The maker of Maybelline mascara and Lancome perfumes beat expectations with 13.4% sales growth in the second quarter, tapping into a strong rebound in makeup sales as socialising resumes. It also bucked a declining trend in the luxury and fashion industry in China with higher sales despite the country’s lockdowns.
Despite an uncertain outlook for the second half of the year, the company is “overall pretty confident, even bullish”, about business prospects, according to the executive, who became CEO of the world’s biggest beauty company just over a year ago.
Rising input costs have most affected the group’s consumer products division, which has focused efforts on targeted price increases as well as introducing new products at higher price points.
“Instead of saying we’re going to increase everything by the same percentage, we’ve really fine-tuned it,” Hieronimus said, noting that the company has seen no reduction in volumes of goods sold, rather “we have so far continued to see upgrading of consumers in every category”.

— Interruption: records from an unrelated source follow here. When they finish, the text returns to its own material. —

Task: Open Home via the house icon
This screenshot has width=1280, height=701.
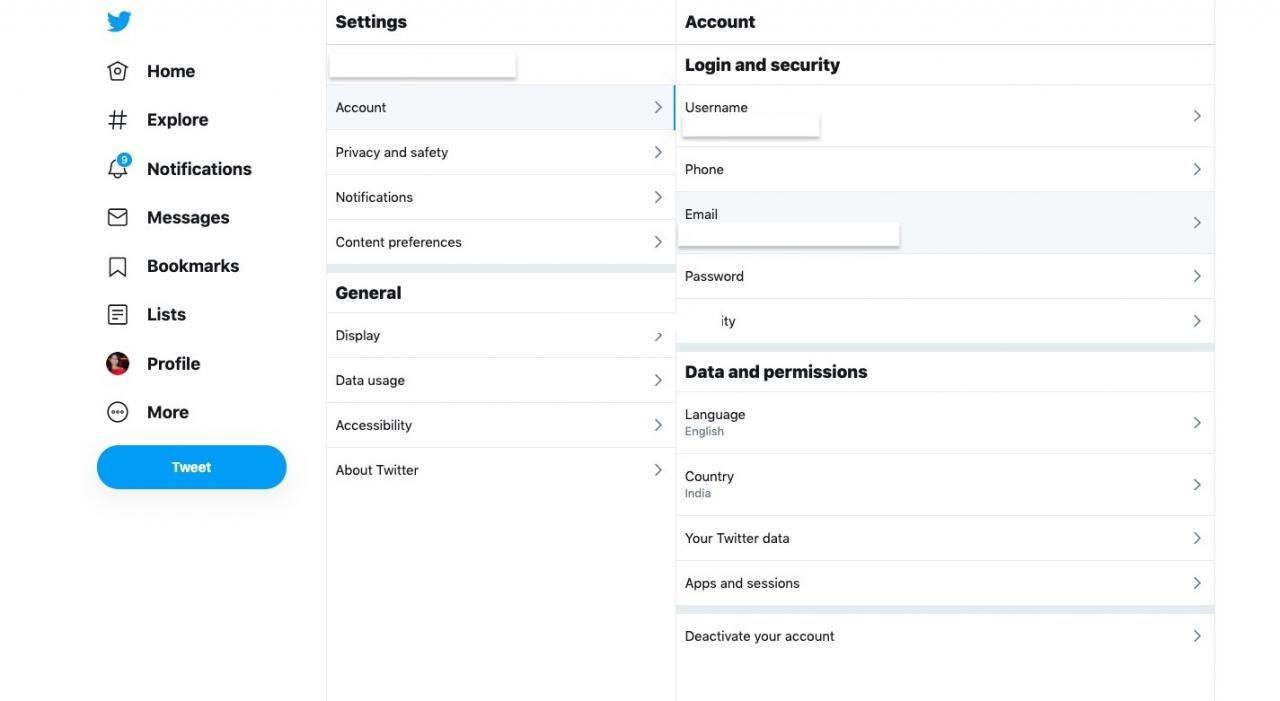Action: (118, 71)
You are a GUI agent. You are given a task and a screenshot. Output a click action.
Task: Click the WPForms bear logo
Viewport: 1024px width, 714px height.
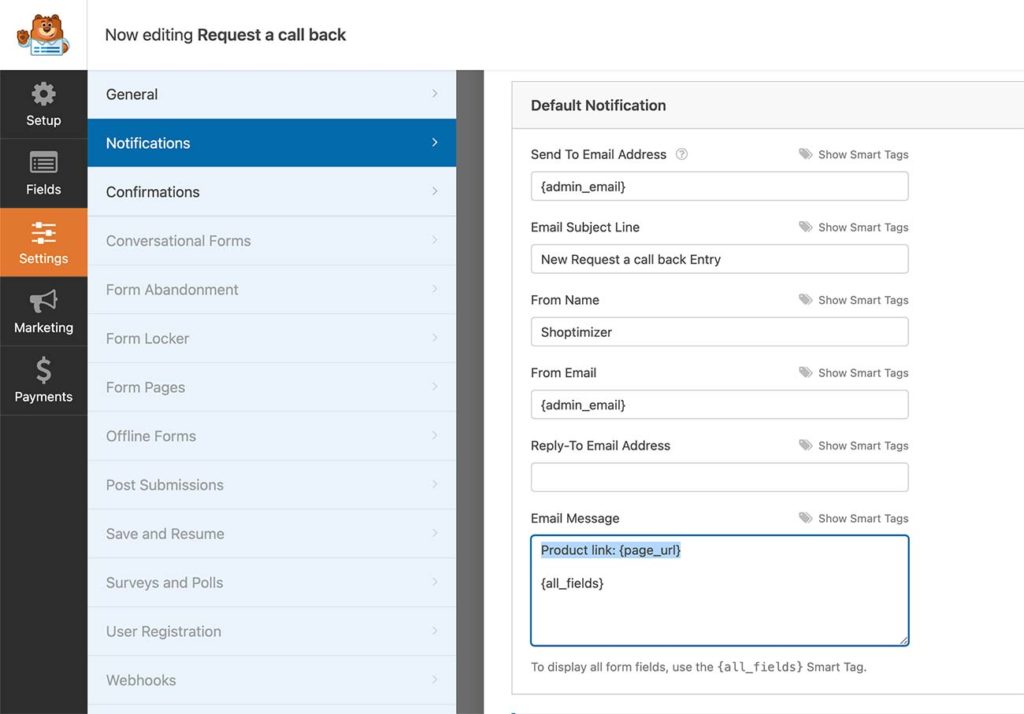click(43, 33)
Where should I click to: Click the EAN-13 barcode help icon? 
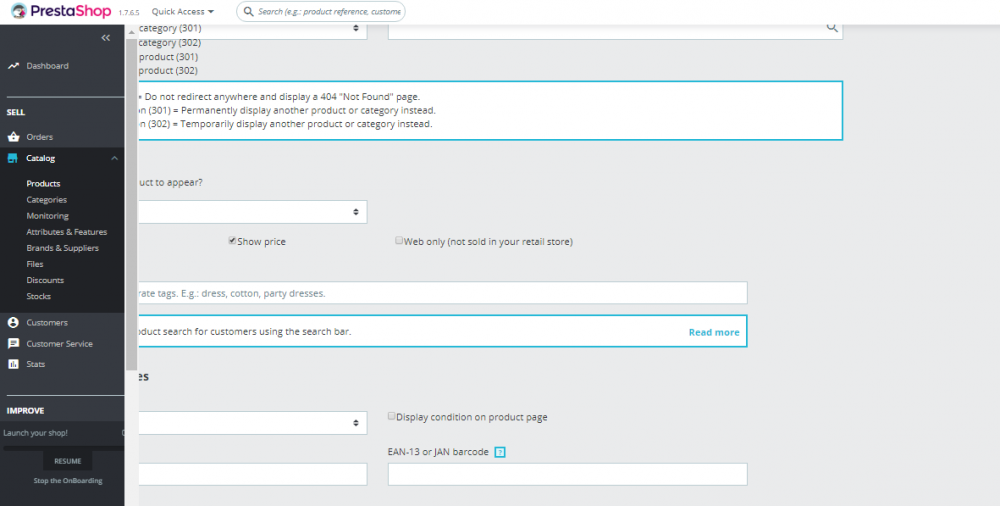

Speaking from his 10th floor office with sweeping views of Paris, Hieronimus said while negotiations with retailers over price increases are “never easy” there hadn’t been any blockages or “really hard fights”.
L’Oreal slightly decreased the proportion of advertising and promotion spending over the first half to 31.5% of sales, easing up after a strong post pandemic push last year when it rolled out product launches that had been held back during lockdowns, including a makeup line under the Valentino label.
Hieronimus said the company could maintain a similar proportion of investments in the second half of the year.
“It’s possible we will apply the same recipe,” he said.